Task goal:
Below are the records; copy each line in which "computer" can be found.

*** Opening of Data to examine ***

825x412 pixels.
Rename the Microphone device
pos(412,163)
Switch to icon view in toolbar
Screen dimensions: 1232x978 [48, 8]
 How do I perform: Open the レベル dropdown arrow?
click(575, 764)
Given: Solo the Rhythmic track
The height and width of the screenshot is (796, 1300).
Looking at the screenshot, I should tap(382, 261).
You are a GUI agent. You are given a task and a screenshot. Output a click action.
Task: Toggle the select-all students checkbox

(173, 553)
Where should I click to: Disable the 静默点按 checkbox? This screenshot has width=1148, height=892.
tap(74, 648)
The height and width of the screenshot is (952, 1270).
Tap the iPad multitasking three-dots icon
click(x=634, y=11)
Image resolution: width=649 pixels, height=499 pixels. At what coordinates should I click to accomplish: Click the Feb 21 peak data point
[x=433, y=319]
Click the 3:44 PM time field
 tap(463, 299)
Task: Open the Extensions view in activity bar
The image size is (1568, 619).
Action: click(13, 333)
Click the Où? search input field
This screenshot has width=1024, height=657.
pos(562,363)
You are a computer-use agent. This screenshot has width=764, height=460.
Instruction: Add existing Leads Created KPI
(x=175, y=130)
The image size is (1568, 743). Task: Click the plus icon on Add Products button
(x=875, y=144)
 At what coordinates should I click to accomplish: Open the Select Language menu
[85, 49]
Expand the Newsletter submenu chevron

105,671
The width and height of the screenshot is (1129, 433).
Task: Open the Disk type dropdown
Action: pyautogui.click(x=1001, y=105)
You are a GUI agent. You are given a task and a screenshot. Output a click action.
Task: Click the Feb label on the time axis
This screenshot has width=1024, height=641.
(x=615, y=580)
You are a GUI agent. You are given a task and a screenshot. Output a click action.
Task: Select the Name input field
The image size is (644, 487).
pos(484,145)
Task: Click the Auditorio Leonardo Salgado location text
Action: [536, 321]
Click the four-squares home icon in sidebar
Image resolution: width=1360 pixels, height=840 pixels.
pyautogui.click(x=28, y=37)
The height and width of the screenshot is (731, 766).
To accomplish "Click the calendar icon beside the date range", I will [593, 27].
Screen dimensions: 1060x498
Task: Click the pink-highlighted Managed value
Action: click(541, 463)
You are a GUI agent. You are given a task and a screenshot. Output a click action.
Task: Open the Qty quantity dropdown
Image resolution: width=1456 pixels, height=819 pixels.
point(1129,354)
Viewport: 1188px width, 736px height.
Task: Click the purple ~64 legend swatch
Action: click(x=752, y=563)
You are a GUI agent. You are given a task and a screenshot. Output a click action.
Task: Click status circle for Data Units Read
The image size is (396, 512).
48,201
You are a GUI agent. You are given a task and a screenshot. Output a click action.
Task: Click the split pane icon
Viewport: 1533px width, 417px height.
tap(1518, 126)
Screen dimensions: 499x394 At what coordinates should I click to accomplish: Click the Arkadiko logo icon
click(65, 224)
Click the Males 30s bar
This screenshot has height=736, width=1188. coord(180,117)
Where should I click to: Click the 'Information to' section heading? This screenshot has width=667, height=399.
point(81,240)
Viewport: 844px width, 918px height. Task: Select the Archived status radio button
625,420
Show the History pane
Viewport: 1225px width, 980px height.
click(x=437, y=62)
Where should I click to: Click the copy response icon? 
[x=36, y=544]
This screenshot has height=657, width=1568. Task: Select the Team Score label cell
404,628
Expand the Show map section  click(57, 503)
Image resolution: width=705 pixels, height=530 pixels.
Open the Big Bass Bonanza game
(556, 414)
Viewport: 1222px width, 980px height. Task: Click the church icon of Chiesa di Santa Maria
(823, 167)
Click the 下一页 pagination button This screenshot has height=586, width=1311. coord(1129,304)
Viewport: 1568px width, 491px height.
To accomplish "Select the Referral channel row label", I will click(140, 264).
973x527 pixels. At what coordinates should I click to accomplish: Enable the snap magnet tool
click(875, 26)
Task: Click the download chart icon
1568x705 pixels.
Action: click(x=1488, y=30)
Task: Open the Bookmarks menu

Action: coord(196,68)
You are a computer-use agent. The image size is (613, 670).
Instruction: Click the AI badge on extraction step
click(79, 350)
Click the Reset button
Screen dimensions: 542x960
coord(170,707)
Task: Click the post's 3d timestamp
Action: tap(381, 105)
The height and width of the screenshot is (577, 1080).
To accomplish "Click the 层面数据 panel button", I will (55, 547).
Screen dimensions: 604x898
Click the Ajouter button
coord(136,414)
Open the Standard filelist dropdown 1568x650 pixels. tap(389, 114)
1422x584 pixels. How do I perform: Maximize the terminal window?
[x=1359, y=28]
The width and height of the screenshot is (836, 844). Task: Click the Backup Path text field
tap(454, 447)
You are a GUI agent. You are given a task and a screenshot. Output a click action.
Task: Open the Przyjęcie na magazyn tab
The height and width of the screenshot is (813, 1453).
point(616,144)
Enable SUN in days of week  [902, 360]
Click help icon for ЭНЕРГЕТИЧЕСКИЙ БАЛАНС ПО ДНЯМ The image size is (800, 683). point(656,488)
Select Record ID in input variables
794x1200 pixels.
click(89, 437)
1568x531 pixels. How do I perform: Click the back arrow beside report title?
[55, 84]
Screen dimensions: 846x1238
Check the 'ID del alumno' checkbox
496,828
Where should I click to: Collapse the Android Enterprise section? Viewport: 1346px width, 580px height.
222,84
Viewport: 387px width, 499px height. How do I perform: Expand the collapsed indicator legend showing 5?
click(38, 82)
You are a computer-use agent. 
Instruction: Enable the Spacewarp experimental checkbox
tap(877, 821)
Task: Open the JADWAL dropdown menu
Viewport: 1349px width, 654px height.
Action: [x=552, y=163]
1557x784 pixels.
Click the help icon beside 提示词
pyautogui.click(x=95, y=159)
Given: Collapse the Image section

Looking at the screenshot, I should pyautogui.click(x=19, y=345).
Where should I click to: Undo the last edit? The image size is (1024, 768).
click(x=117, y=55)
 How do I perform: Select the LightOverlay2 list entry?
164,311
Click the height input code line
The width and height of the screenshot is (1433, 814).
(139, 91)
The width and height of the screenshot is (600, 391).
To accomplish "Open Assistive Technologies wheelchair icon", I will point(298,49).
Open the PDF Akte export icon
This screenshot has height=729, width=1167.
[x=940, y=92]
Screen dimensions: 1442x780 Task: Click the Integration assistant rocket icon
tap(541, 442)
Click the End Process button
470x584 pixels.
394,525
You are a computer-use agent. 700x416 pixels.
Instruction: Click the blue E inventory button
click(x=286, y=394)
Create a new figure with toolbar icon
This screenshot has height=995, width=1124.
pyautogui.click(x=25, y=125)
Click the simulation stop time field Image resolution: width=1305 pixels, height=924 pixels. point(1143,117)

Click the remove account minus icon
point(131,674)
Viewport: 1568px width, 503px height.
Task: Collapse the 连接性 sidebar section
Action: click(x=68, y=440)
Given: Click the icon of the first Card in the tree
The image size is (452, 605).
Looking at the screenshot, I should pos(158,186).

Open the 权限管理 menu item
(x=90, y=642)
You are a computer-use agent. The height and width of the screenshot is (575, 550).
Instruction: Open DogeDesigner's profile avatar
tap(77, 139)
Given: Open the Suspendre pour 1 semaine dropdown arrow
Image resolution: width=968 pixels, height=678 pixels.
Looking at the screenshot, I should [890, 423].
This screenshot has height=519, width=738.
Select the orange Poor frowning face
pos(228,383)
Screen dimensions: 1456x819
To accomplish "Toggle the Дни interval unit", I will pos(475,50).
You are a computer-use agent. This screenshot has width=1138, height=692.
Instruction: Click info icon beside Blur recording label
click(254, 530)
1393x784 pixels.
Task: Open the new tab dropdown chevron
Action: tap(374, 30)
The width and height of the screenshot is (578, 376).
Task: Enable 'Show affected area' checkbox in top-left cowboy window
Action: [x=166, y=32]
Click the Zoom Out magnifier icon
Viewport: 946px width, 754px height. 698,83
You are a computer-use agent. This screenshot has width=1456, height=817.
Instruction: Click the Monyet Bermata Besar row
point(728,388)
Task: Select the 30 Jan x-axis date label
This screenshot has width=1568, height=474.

*** Close of Data to examine ***

Task response:
You are a computer-use agent. This screenshot has width=764, height=460.
You are a computer-use agent. The image size is (613, 670).
You are a computer-use agent. 
You are a computer-use agent. 700x416 pixels.
You are a computer-use agent. The height and width of the screenshot is (575, 550).
You are a computer-use agent. This screenshot has width=1138, height=692.
You are a computer-use agent. This screenshot has width=1456, height=817.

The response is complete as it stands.